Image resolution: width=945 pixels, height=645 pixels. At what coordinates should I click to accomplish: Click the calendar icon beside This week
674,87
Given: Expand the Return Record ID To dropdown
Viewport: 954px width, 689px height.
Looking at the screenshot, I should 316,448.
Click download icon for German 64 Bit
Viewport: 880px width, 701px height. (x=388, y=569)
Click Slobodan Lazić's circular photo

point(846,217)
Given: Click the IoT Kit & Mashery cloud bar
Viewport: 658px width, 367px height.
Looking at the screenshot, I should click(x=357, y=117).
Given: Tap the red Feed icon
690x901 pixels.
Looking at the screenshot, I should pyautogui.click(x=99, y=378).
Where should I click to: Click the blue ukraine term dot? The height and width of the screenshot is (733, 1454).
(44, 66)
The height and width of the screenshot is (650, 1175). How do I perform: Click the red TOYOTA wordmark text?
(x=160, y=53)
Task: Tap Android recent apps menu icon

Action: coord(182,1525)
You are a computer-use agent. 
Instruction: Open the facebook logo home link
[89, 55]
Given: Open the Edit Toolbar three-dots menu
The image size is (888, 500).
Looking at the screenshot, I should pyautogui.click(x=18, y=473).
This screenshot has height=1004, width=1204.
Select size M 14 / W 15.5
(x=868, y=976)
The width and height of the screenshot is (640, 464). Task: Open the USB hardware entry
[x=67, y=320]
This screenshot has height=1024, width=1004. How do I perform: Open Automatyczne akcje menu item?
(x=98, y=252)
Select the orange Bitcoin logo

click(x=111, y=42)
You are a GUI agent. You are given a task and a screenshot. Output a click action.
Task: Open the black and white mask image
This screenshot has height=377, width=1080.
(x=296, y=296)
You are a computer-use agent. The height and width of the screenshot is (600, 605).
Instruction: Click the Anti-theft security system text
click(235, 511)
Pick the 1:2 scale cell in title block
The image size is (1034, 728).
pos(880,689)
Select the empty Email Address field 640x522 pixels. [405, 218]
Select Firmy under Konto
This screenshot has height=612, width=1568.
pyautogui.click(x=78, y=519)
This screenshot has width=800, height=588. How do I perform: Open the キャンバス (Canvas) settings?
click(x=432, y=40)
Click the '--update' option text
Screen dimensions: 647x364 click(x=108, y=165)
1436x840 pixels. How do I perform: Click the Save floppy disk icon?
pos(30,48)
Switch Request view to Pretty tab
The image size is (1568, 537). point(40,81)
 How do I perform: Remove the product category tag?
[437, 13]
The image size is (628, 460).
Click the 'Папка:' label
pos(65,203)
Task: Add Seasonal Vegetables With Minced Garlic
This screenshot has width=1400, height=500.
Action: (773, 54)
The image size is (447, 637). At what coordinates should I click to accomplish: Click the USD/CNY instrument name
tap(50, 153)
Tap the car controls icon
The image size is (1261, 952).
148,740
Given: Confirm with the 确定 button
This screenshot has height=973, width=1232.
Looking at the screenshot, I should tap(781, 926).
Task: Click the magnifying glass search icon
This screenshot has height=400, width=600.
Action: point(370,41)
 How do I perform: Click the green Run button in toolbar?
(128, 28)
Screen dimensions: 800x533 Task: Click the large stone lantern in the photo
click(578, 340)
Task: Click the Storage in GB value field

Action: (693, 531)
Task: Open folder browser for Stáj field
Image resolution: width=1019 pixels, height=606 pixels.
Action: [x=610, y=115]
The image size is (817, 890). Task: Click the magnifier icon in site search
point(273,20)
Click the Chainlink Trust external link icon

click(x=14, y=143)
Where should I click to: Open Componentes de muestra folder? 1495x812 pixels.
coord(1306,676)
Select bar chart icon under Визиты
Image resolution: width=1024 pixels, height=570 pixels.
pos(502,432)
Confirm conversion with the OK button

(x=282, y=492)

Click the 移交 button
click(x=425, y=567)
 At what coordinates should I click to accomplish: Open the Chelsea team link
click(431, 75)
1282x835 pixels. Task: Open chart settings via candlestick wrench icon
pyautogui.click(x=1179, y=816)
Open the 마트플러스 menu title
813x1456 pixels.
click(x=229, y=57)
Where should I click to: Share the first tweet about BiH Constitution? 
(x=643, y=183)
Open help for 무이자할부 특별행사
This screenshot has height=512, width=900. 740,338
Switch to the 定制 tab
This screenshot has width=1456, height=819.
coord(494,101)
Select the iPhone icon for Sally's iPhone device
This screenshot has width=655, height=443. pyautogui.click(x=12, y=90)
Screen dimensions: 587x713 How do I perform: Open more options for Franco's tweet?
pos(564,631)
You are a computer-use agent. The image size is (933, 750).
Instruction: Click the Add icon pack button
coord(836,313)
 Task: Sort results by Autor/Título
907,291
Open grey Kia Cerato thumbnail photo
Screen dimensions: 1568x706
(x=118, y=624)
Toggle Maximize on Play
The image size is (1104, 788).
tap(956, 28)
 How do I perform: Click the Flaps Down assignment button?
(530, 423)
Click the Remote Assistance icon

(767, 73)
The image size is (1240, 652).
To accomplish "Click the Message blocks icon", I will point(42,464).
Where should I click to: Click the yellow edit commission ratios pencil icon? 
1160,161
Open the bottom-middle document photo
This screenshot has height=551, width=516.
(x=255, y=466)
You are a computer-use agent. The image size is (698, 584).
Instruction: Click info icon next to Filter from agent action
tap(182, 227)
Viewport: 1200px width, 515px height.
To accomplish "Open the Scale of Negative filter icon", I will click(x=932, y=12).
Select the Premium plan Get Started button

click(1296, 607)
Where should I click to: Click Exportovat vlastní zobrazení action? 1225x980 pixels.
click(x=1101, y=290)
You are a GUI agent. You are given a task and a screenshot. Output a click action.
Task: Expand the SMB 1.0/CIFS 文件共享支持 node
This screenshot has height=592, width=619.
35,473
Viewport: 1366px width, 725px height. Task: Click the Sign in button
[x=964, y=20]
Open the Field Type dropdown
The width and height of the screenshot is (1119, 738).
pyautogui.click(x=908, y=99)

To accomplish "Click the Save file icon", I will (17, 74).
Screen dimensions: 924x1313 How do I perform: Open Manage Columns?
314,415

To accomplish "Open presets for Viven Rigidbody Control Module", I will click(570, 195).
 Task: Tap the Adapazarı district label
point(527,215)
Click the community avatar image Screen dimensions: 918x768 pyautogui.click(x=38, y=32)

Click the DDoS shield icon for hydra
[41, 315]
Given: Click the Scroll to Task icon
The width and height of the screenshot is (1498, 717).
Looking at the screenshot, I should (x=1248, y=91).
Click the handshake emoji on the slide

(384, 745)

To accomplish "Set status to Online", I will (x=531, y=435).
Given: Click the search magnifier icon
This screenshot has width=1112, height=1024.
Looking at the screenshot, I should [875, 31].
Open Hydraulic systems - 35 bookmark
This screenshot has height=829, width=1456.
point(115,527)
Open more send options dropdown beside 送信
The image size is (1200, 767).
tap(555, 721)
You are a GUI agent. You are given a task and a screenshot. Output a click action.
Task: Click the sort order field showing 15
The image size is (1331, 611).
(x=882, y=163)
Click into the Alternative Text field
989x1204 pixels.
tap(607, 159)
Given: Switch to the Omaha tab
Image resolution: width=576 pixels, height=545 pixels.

^^^^^^^^^^^^^^^^

§ TO DO:
Please work out how many lines of the listing contain the string "Expand", and answer with the number only.

§ ANSWER AREA:
2